Terrore? Direi proprio di no. Se abbiamo un ecosistema equilibrato viviamo bene, qualora tale equilibrio venga perturbato iniziano i problemi.
Il trattamento probiotico è un valido aiuto per il benessere individuale? Dipende. Molti dei probiotici in vendita non sono sottoposti ad i rigidi controlli richiesti invece per i farmaci. Sono considerati integratori e come tali sottoposti a controlli più di tipo alimentare che farmaceutico. Inoltre poiché il microbioma di un individuo è spesso molto diverso da quello di un altro, e tale microbioma può cambiare drasticamente dopo terapia antibiotica o per molti altri motivi, è anche difficile pensare che un integratore probiotico sia egualmente efficiente per tutti ed in ogni frangente.

La sperimentazione scientifica tuttavia procede. Fra gli studi clinici in atto, finalizzati a trovare modalità sicure per ristabilire l'equilibrio microbico in soggetti con disturbi intestinali seri (per esempio la CDAC causata dal C. difficile) vale la pena evidenziarne una:
  • Il trapianto della flora batterica presente nelle feci di un individuo sano nel tratto intestinale (superiore o inferiore) di un paziente con CDAC ha dato risultati molto positivi. Dopo 17 mesi dal trapianto i disturbi intestinali si erano risolti nel 74% dei casi; dopo 90 giorni il 91% dei pazienti era praticamente guarito (vedi Brandt, L.J. et al. Am. J. Gastroenterol. 107, 10791087 - 2012).
Sicuramente non è un trattamento bello da immaginare ma tant'è visto che ha dato risultati positivi e sicuri. Certamente il passo ulteriore è quello di creare colture batteriche in laboratorio rappresentative della flora intestinale normale da usare come "donatore". L'effetto sarebbe si spera uguale ma chiaramente la repulsione istintiva del paziente per il trattamento sarebbe di sicuro inferiore.

Del resto i vari alimenti probiotici servono proprio a ristabilire la flora intestinale, rimpinguandola e/o favorendo la crescita di alcuni organismi. Nello specifico i probiotici contengono microorganismi vivi che dovrebbero contribuire alla crescita di altri microorganismi. La maggior parte dei prodotti commerciali contengono da 2 a 8 specie di organismi, tipicamente del genere Bifidobacterium e/o Lactobacillus, batteri che hanno in comune la capacità di produrre acido lattico.

• [Voci riportate]
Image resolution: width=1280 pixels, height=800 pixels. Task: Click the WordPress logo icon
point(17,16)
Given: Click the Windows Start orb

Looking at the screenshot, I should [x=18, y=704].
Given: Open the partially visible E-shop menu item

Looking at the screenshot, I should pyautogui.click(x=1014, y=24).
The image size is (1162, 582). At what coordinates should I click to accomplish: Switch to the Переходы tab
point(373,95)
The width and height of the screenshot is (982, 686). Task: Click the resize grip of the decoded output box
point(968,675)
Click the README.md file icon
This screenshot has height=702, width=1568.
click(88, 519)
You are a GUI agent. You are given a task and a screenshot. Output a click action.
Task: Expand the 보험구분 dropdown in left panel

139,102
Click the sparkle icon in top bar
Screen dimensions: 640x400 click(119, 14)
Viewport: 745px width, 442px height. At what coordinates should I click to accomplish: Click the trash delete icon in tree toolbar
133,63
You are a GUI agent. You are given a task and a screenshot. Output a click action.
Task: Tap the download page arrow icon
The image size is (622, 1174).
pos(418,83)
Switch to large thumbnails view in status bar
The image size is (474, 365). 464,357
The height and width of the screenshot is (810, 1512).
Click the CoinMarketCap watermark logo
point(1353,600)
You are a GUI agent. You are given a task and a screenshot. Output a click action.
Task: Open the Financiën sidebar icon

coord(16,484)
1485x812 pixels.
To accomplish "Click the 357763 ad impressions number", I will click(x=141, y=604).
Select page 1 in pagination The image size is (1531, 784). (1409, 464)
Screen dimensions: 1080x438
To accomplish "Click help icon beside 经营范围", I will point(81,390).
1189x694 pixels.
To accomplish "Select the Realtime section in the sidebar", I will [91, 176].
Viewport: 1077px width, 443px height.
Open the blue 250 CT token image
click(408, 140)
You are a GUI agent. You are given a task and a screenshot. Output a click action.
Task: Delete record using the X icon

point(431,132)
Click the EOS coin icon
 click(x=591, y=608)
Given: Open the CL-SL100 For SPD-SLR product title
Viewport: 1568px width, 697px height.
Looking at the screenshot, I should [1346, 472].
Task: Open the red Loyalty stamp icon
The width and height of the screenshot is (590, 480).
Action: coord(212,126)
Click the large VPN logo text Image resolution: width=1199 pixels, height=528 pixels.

• [Consegna] Ricopia senza modifiche il passo del testo sulla flora intestinale che comincia con "Del resto i" e prosegue fino a "produrre acido lattico.".

• [Spazio risposta]
Del resto i vari alimenti probiotici servono proprio a ristabilire la flora intestinale, rimpinguandola e/o favorendo la crescita di alcuni organismi. Nello specifico i probiotici contengono microorganismi vivi che dovrebbero contribuire alla crescita di altri microorganismi. La maggior parte dei prodotti commerciali contengono da 2 a 8 specie di organismi, tipicamente del genere Bifidobacterium e/o Lactobacillus, batteri che hanno in comune la capacità di produrre acido lattico.